**Extracted text**
This is a very touchy subject but I feel like it needs to be mentioned. "You're pretty for a black girl!" My entire life I've heard that. Not just from one race but EVERY SINGLE RACE. I mean come on people. Are black women not attractive? Oh yeah, I forgot we are considered "Ghetto," "Loud," "We have daddy issues," "Light-skinned women are prettier than dark-skinned women" What? Are you serious?
Let's shift back to where it all started. I grew up in Richmond Hill, Ga, a small town beside Savannah. Around this time, there weren't many African Americans in Richmond Hill, which is expected since it was so secluded.
Now let's shift to 5th grade, this was the FIRST time that I was told,"You're pretty for a black girl." So I'm walking into class and the bell rings. Now as I sit down, this guy says, "You're pretty for a black girl." Now as a young 5th grader I took that as a compliment. "Like wow, he really thinks I'm a pretty black girl."
Constantly hearing that while you're growing up messes up your mind. You take something that's actually is an insult and think it's a compliment. Growing up in a predominantly white town, I was attracted to just white guys. Nothing against other races but I grew up around them. So anything that they would tell me I thought of it as "THE BEST THING IN THE WORLD!"
Now forward to college and I admit it, I was still that same 5th grader deep down inside. I'm being very open about this and not many people know this about me. My goal is to share my life with others because someone out there can relate to this. Anyway, I had my first boyfriend my freshmen year of college and let me tell you, I thought I won an oscar. I was like, "Oh yeah , i have a white boyfriend." All this was because of one comment that was constantly made to me and I've never dealt with it until now.
A year goes by and I decide to face my inner demons. I ask myself," Why do I take what certain races say and run with it while I downplay what other races say or do." All because of that comment. Then God tells me, " You are all my children, No race is better than the other." To hear my father tell me that sent me into a 360 whirlwind. "Embrace who you are and if others don't like it , then who cares." "You should only care about what I think." God truly opened my eyes.

**Given data**
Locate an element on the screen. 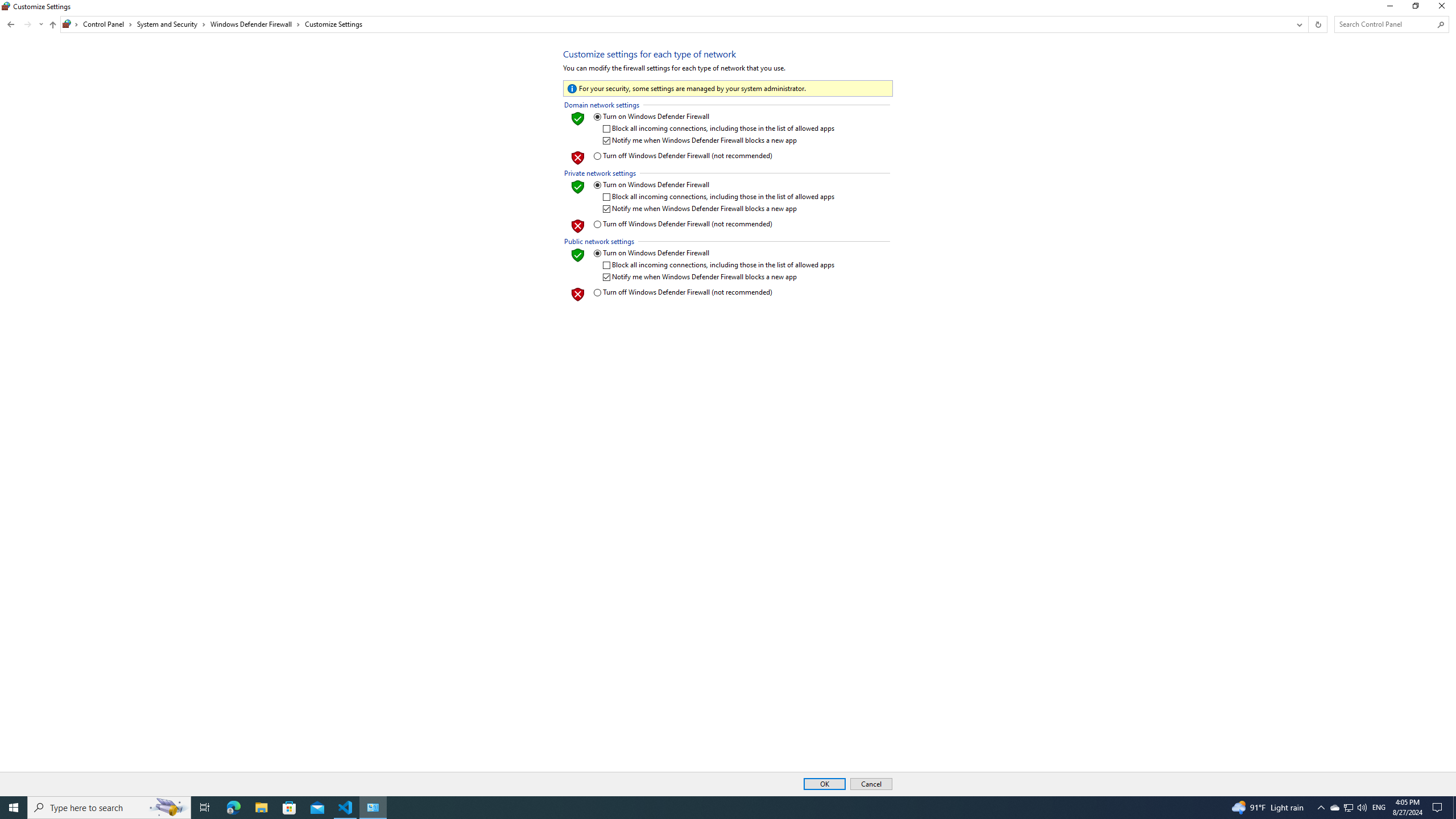 The width and height of the screenshot is (1456, 819). 'Windows Defender Firewall' is located at coordinates (255, 24).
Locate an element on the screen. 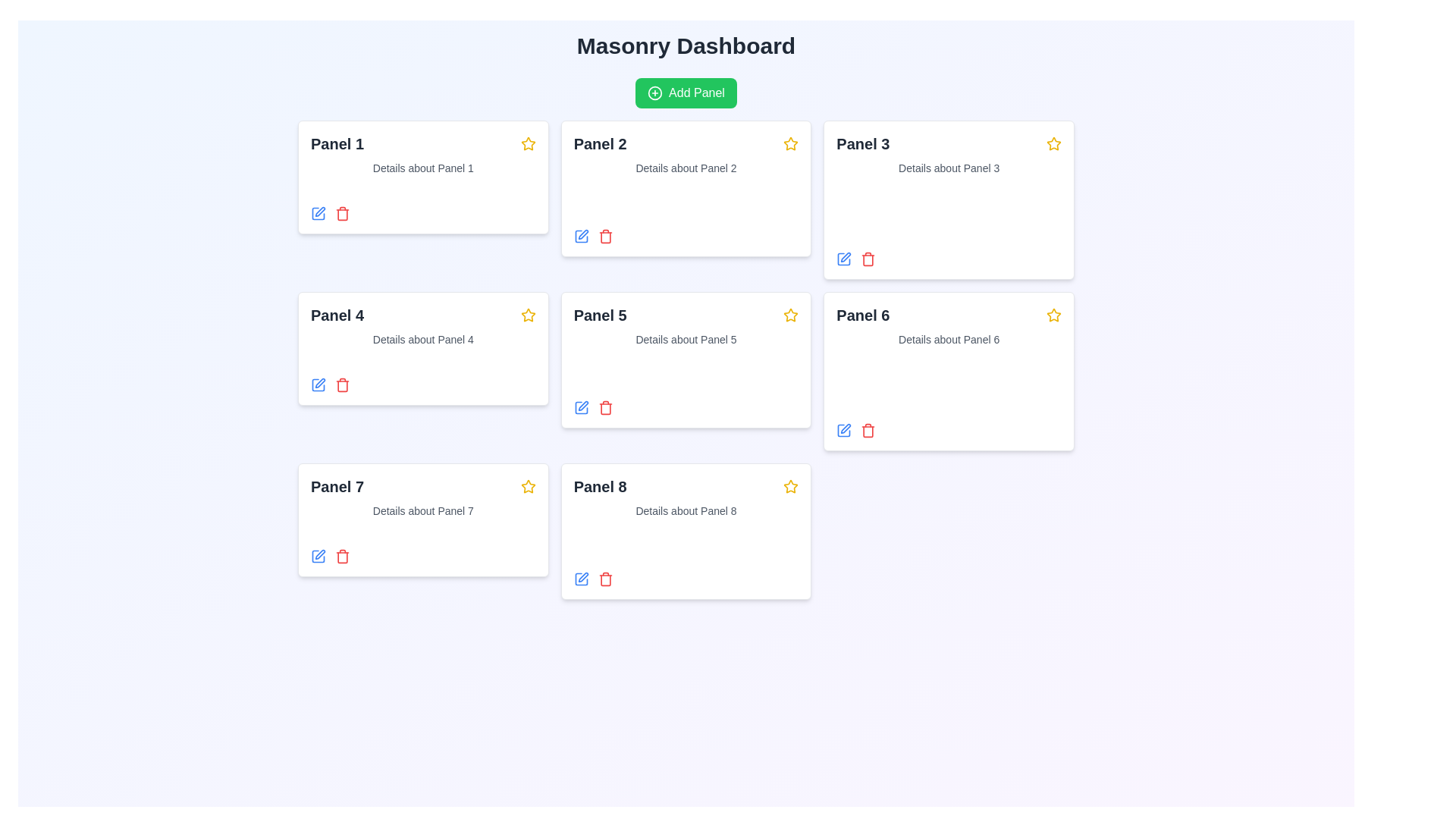 This screenshot has height=819, width=1456. the pen icon located in the bottom-left corner of 'Panel 6' to initiate editing is located at coordinates (845, 428).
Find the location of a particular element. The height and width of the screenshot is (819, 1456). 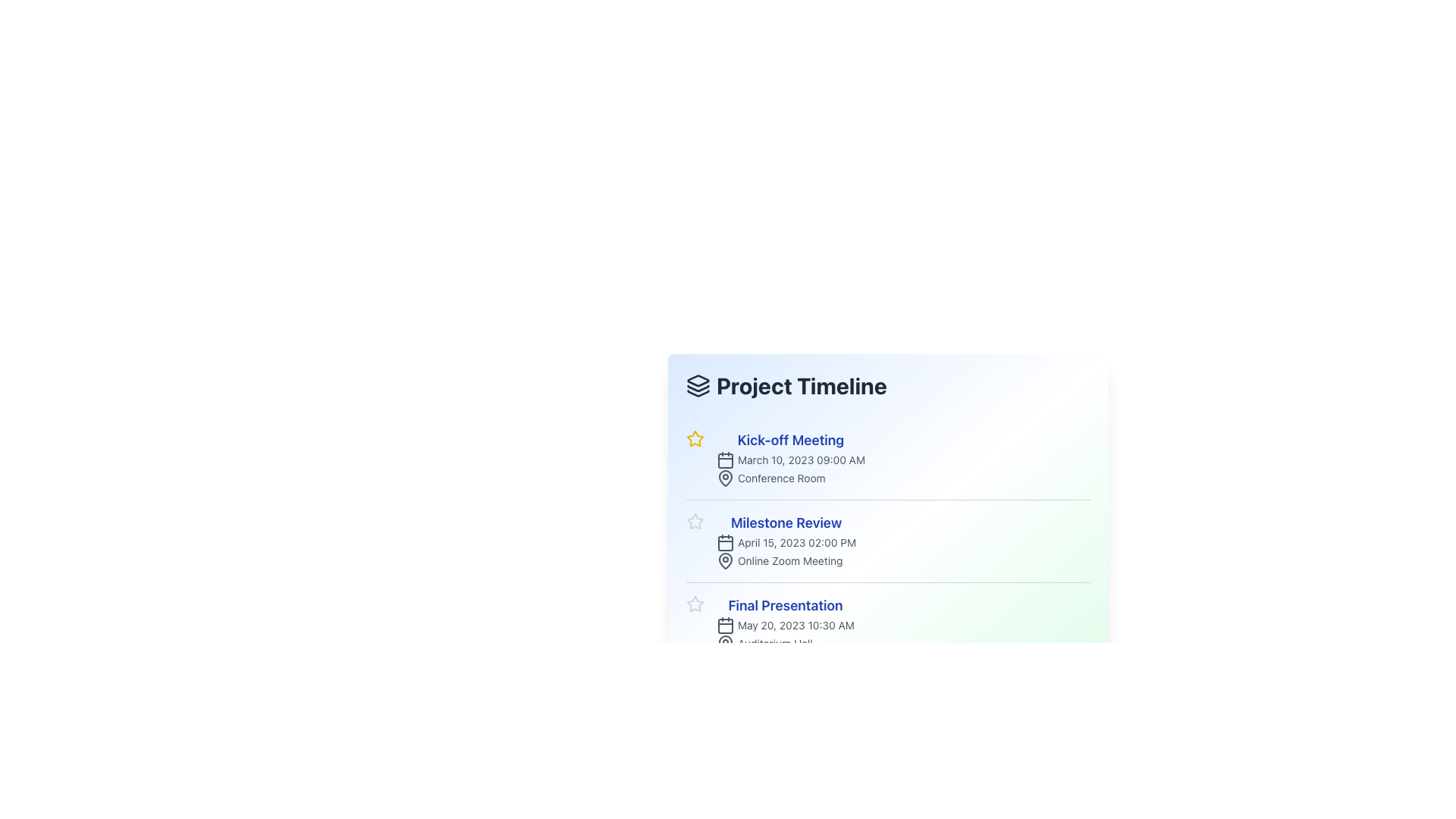

the informational text element indicating that the meeting will take place online via Zoom, located in the 'Milestone Review' section, specifically as the third line of text below the date and time information is located at coordinates (786, 561).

**Tasks to complete**
a - Answer these questions about the essay on being told "You're pretty for a black girl":
(i) In what town did the writer grow up?
(ii) In what grade did the writer first hear the remark?
(iii) In which year of college did the writer have a first boyfriend?
b - Resume the essay on being called pretty for a black girl, starting right after its last sentence.
The material that comes after the essay is separate from it.

**Exercise answers**
a -
(i) Richmond Hill, Ga, a small town beside Savannah.
(ii) 5th grade.
(iii) Freshman year.

b -
From that point on I embraced "me". When you embrace "you" I'm talking about whether you're white, black, blue, purple, yellow, green, the entire rainbow. I want people to understand, that just because you embrace "you"and post things about "you" (Remember what I qualify as "you") doesn't mean you're putting one race above another.
For example, I found it funny how people became mad once Beyonce made Formation. I didn't understand the anti-cop movement. Did she say or imply that she didn't like cops?" NO! When she went on that field to perform that wasn't her goal. Her goal was to embrace "her". There's nothing wrong with that. People would say,"OH, THE BLACK PANTHERS, THEY HATED WHITE PEOPLE." She was embracing "her" history and "HER" roots. It had nothing to do with any selfish human being that thought she was targeting a certain race. Oh yeah, by the way, not EVERYTHING pertains to you. Take a look at the bigger picture. Stop putting yourself in a box.
Black women are GORGEOUS! I've come to finally embrace my skin color. The texture of my hair. The way my lips are shaped and the size of my nose. Now, when I hear that comment "You're pretty for a black girl," it just shows how ignorant that person is. Nothing against them. I just KNOW I'm a beautiful young woman and not "for" a black woman.
We know the odds against us, yet some of us just fall to the lowest of the low. Get up and dress up! Carry yourself with class. Shut it down when you walk into a room. Wear your natural hair. Expand your vocabulary. Dominate a conversation without speaking. We are powerful and essential. This just doesn't apply to black women but to all women.
As a young, black women, I observe any and everything. Why? Because i want to break every stereotype that has ever been given to Black women. I will do as such. So should you.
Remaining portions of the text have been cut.